On this visit I decided to enjoy the broader side of Jogjakarta. I wanted to visit historical places around the city to gain some of the background knowledge to these sites. As soon as I landed I made my way to Kotagede—Yogya’s historical neighborhood. I came here to discover how the art of the area’s silversmiths have made Kotagede famous.
The silversmiths of Kotagede began to flourish at the time when Yogyakarta was established as the capitol of Mataram. During the Dutch colonial era the government took steps to preserve the craftsmanship of the area by establishing the Kotagede Silverware Institute.

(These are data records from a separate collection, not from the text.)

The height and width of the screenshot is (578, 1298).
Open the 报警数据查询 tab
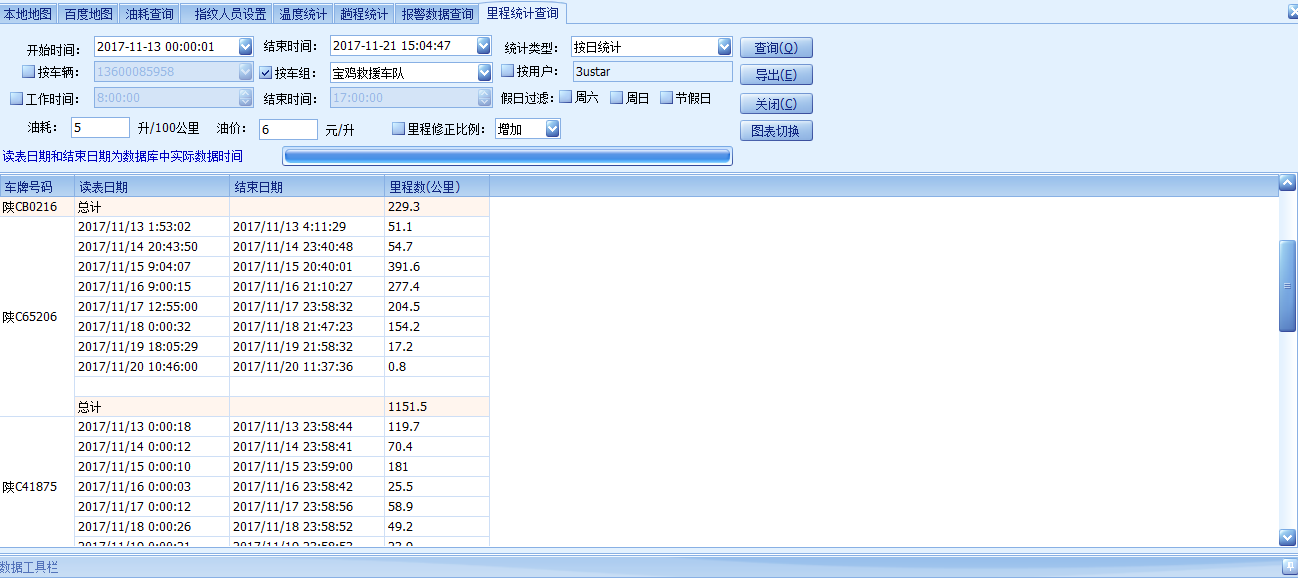pyautogui.click(x=437, y=14)
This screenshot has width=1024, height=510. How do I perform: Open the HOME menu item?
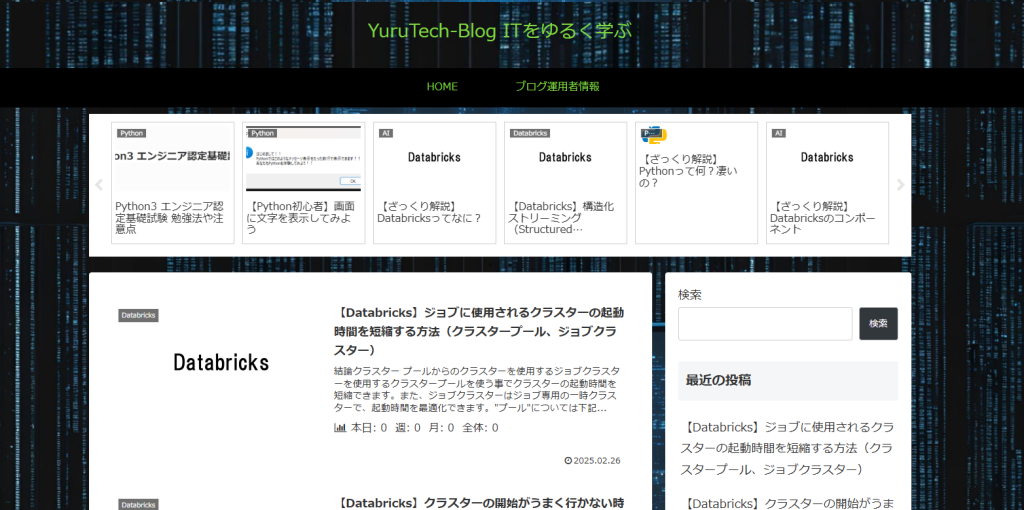pyautogui.click(x=442, y=87)
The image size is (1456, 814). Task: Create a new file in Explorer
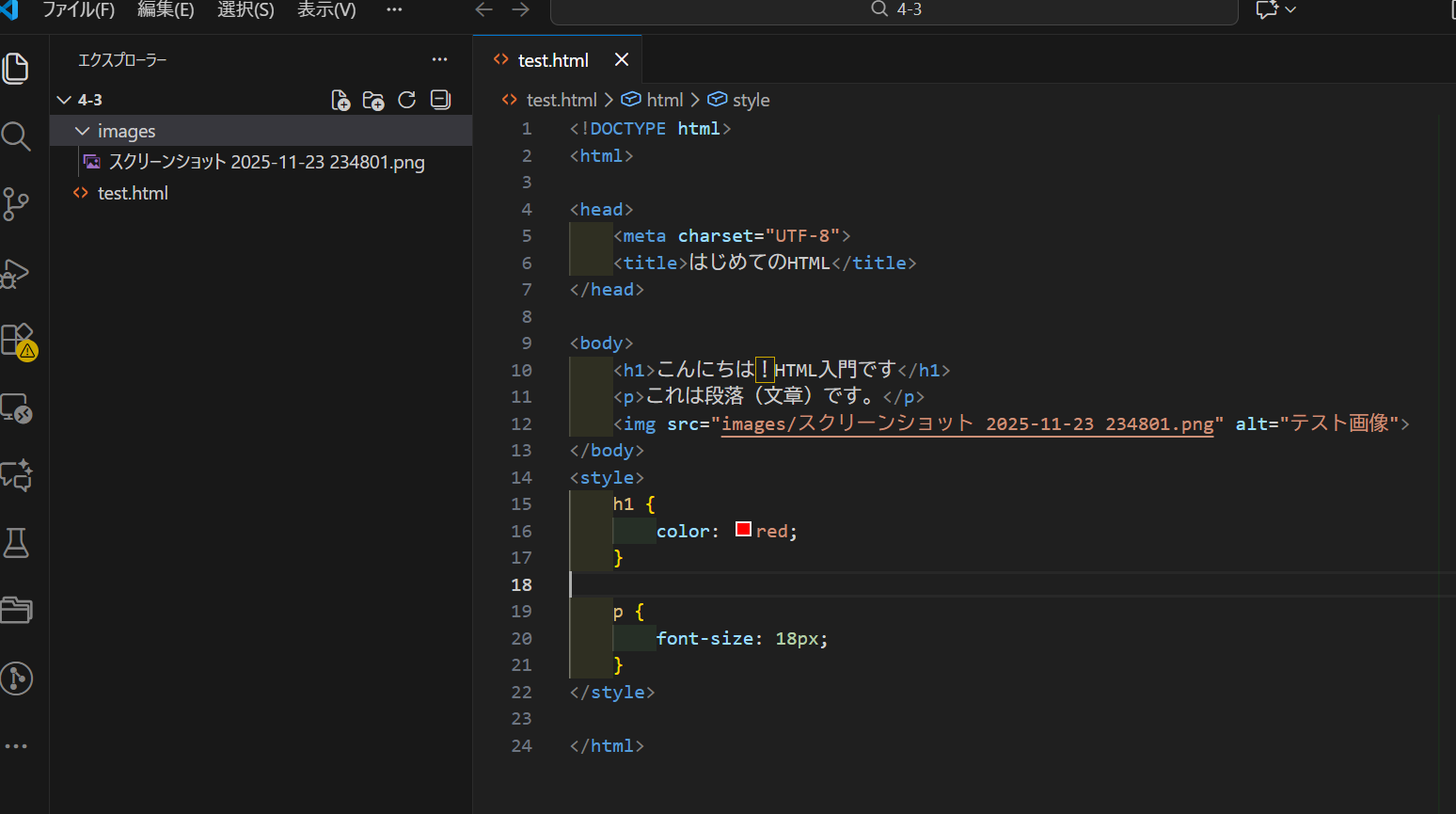click(x=340, y=100)
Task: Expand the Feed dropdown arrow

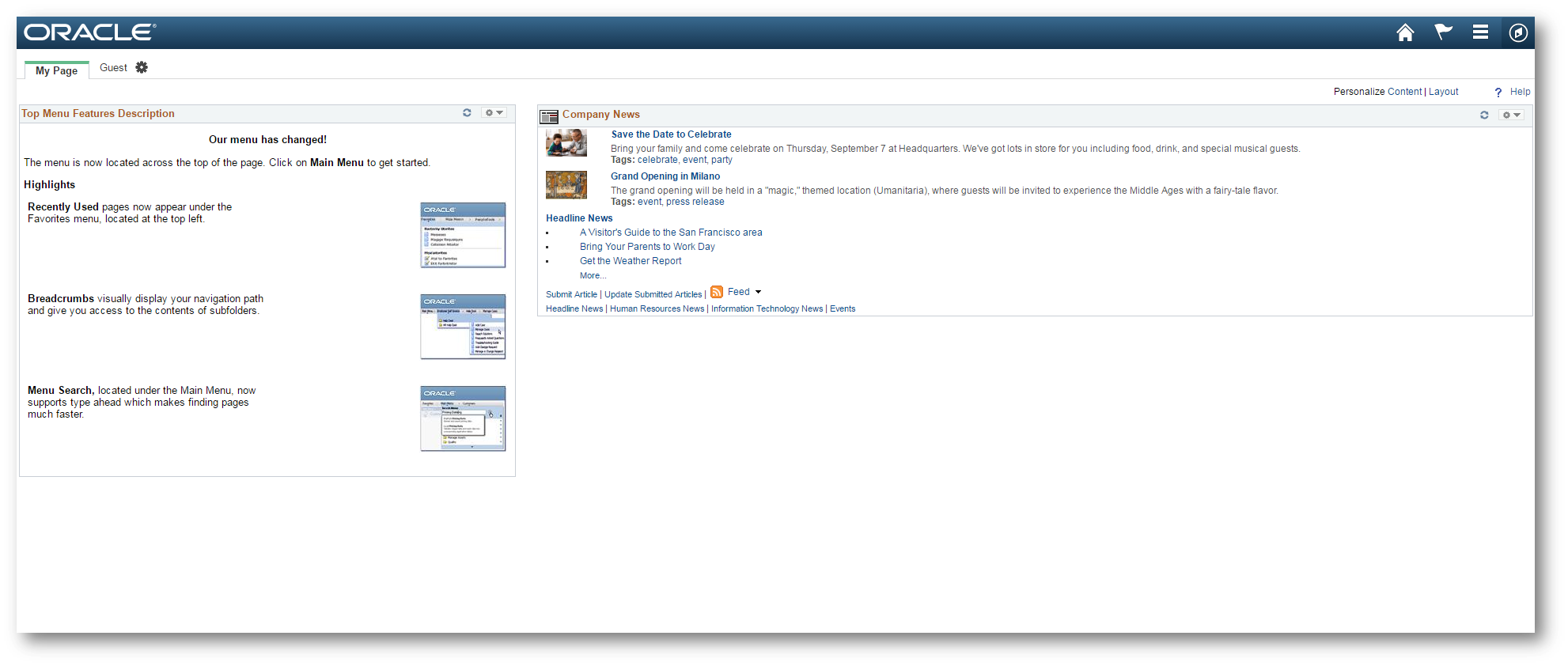Action: [758, 293]
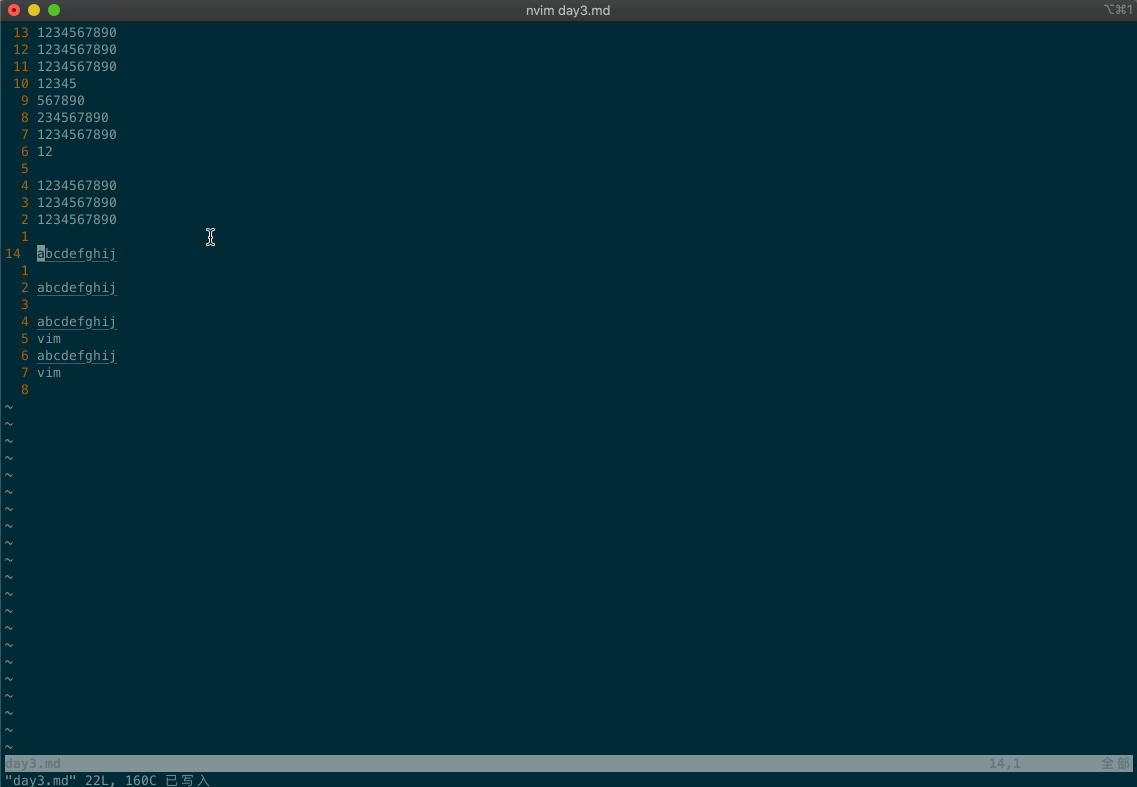The image size is (1137, 787).
Task: Click line number 13 at the top
Action: click(x=20, y=32)
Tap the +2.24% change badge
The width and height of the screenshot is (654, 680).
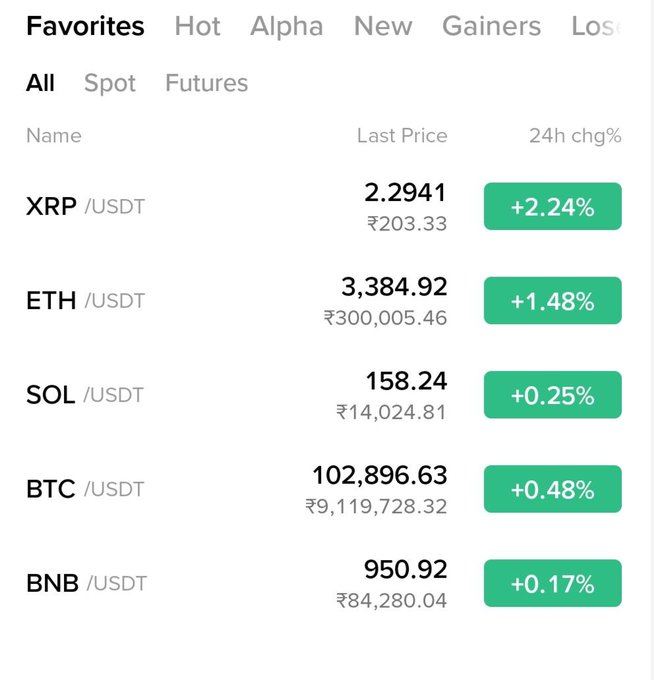[x=552, y=207]
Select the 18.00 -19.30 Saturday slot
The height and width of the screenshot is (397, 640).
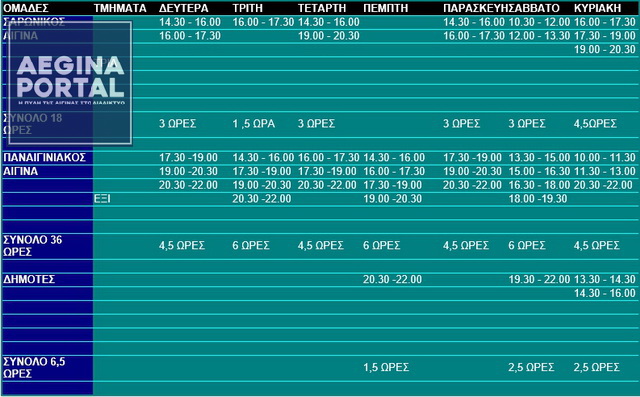coord(538,199)
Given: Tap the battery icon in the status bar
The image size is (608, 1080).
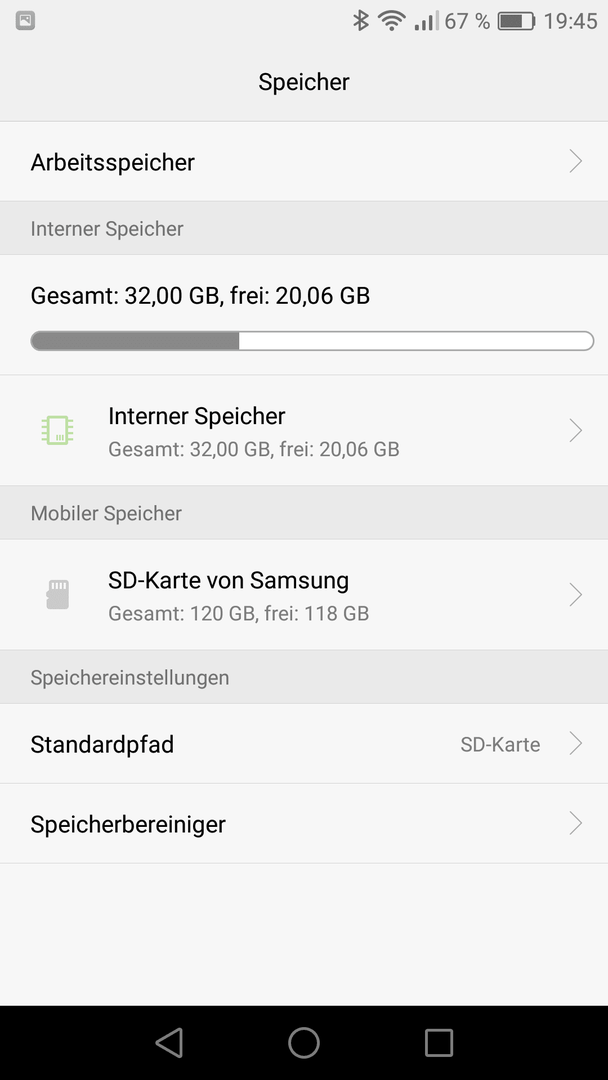Looking at the screenshot, I should pyautogui.click(x=516, y=21).
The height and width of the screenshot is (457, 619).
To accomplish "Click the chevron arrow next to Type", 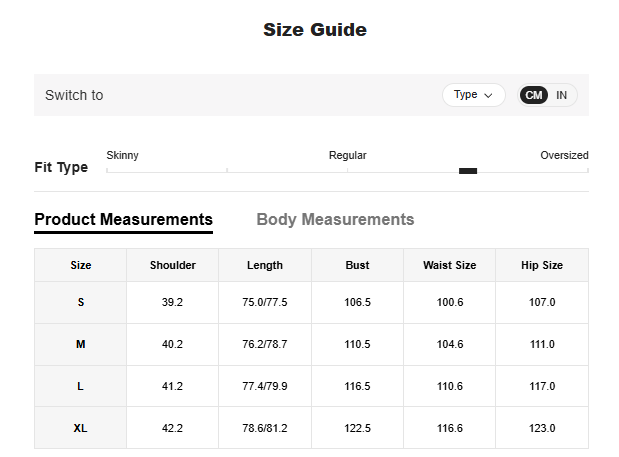I will tap(488, 96).
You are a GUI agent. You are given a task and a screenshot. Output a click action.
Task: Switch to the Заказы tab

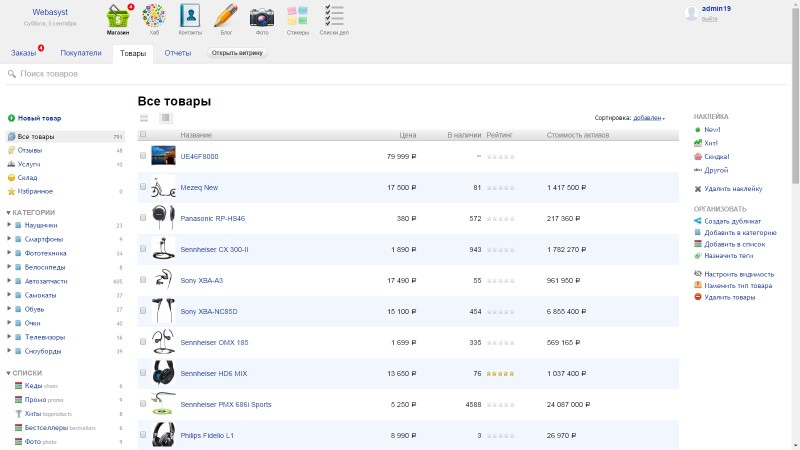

Craftsmen tended to specialize in delicate ornamental work known as filigrees, silver casting, sculptures and items adorned with floral motifs and the depiction of ancient Hindu iconography. Alongside the delicate craftsmanship of Kotagede’s silverware industry is the well-known ‘batik’ processing of the area. Here traditional fabric is adorned with distinctive Javanese motifs in an art form that has gained worldwide recognition for its
After visiting Kotagede and managing to pickup some lovely examples of silverware and batik, I continued my journey to Fort Vredeburg. This is a former Dutch colonial fortress that is now a museum where captivating dioramas portraying scenes from Indonesia’s defining War of Independence are on view. Fort Vredeburg is one of the many landmarks that depict the history of Jogjakarta.
I left Vrederburg with a better knowledge of Indonesia’s most important era, and was happy to discover that my next destination, Keraton of Yogyakarta was just a few steps away from the museum. Formally known as Keraton Ngayogyakarta Hadiningrat, this palace complex is where the Sultan of Yogyakarta and his family live. Despite of the globalization of modern governments, Yogyakarta still maintains a ‘Sultanate’ status, although it is now more of a symbolic cultural center for the Javanese people. The palace also houses a museum displaying the sultanate’s artifacts.
The last place on my visit list in Yogyakarta was Monument Jogja Kembali, or popularly known as ‘Monjali’ located at Ngaglik sub-district, Sleman. It is a pyramid-shaped museum built to commemorate the Indonesian National Revolution containing dioramas of key moments of the revolution, artifacts leftover from the colonial period and revolution as well as a silent memorial room.